Begin at the line containing "Where should I click to: Click the scrollbar" and give again every line to the end of the records, exactly, without the pictures.
====== Records for the task ======
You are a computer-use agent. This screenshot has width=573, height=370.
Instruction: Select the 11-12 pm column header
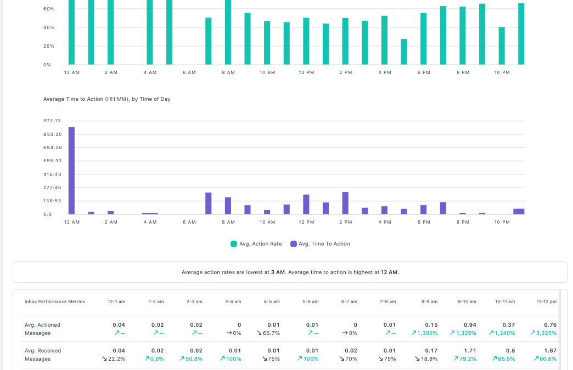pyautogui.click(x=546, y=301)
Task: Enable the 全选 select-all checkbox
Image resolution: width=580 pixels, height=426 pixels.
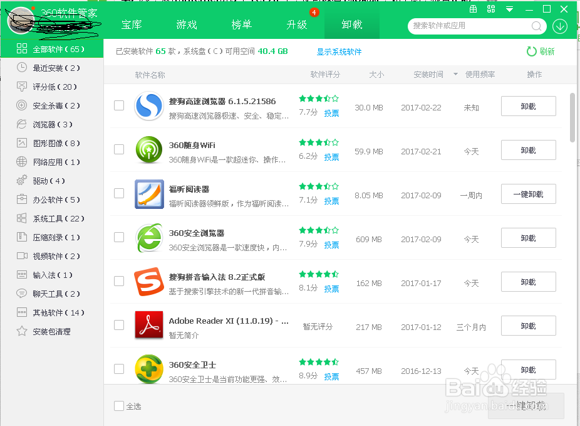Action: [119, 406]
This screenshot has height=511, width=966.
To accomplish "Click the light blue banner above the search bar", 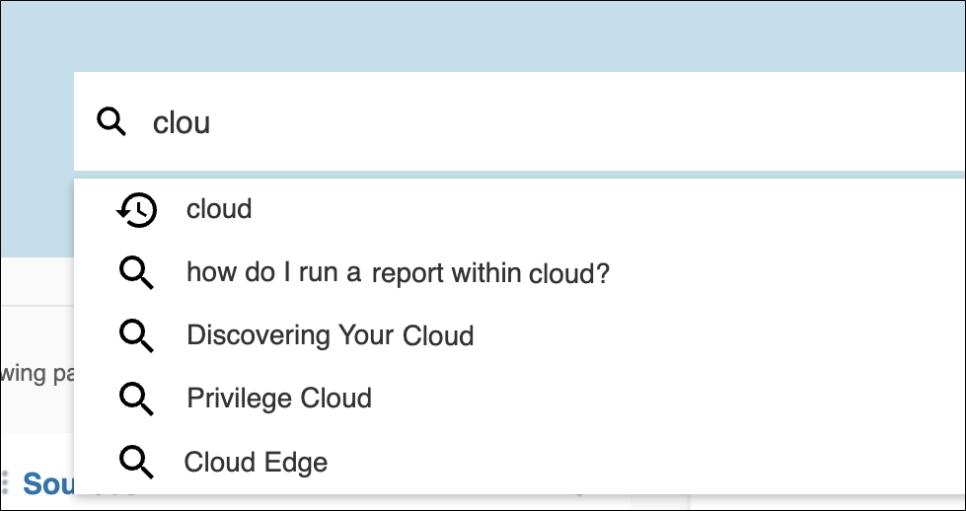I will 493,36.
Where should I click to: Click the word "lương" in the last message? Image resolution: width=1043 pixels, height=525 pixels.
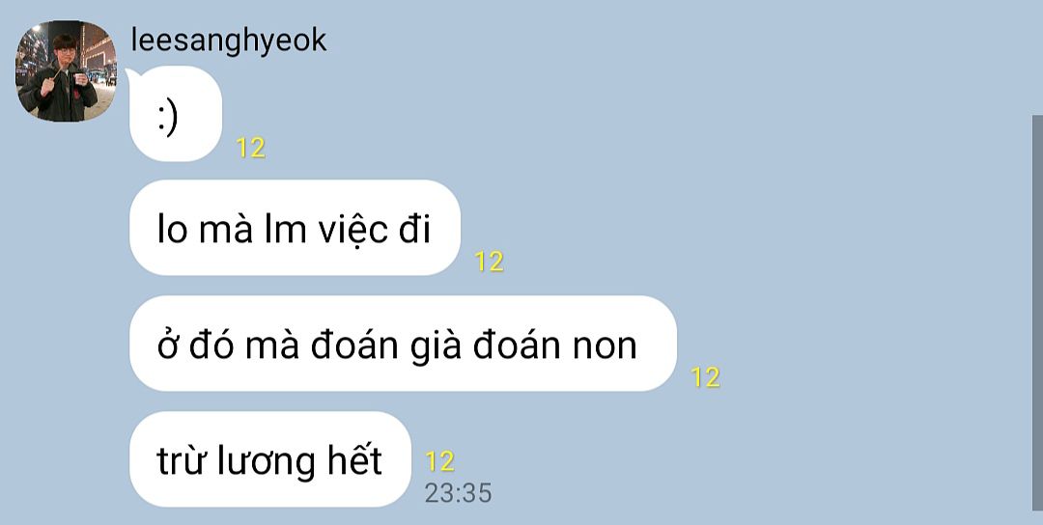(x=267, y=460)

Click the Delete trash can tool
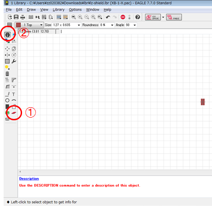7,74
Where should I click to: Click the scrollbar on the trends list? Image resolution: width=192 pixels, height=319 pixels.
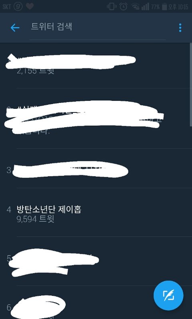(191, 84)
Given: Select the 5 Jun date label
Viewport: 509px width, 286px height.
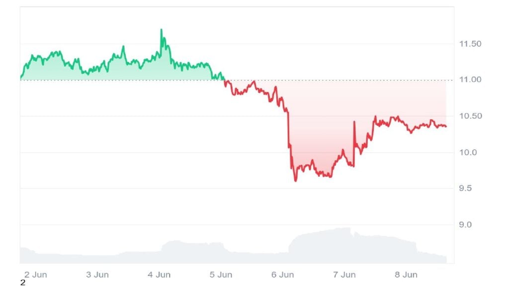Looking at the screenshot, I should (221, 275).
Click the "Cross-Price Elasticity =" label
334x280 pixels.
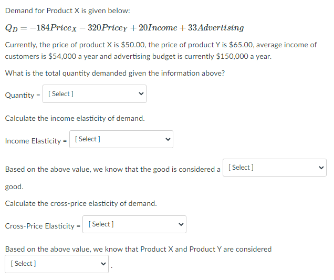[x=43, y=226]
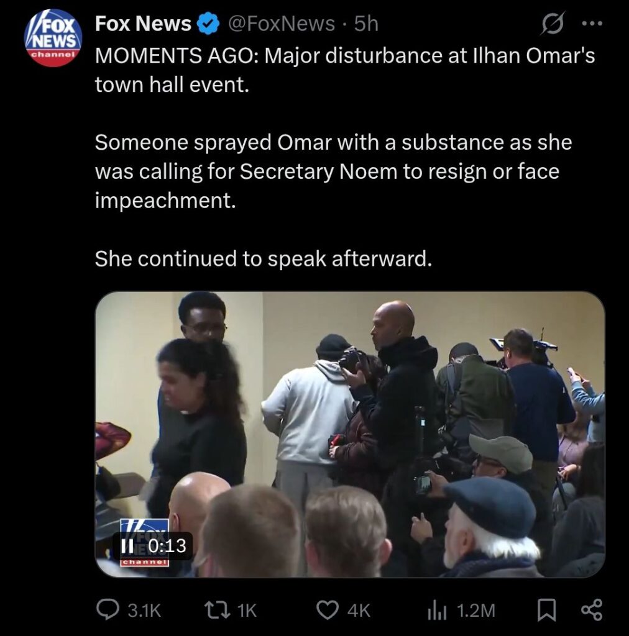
======
Result of this task:
Where should I click to: Click the scrollbar on the trends list? Image resolution: width=192 pixels, height=319 pixels.
(191, 84)
Given: Select the 5 Jun date label
Viewport: 509px width, 286px height.
Looking at the screenshot, I should (221, 275).
Click the "Cross-Price Elasticity =" label
334x280 pixels.
[x=43, y=226]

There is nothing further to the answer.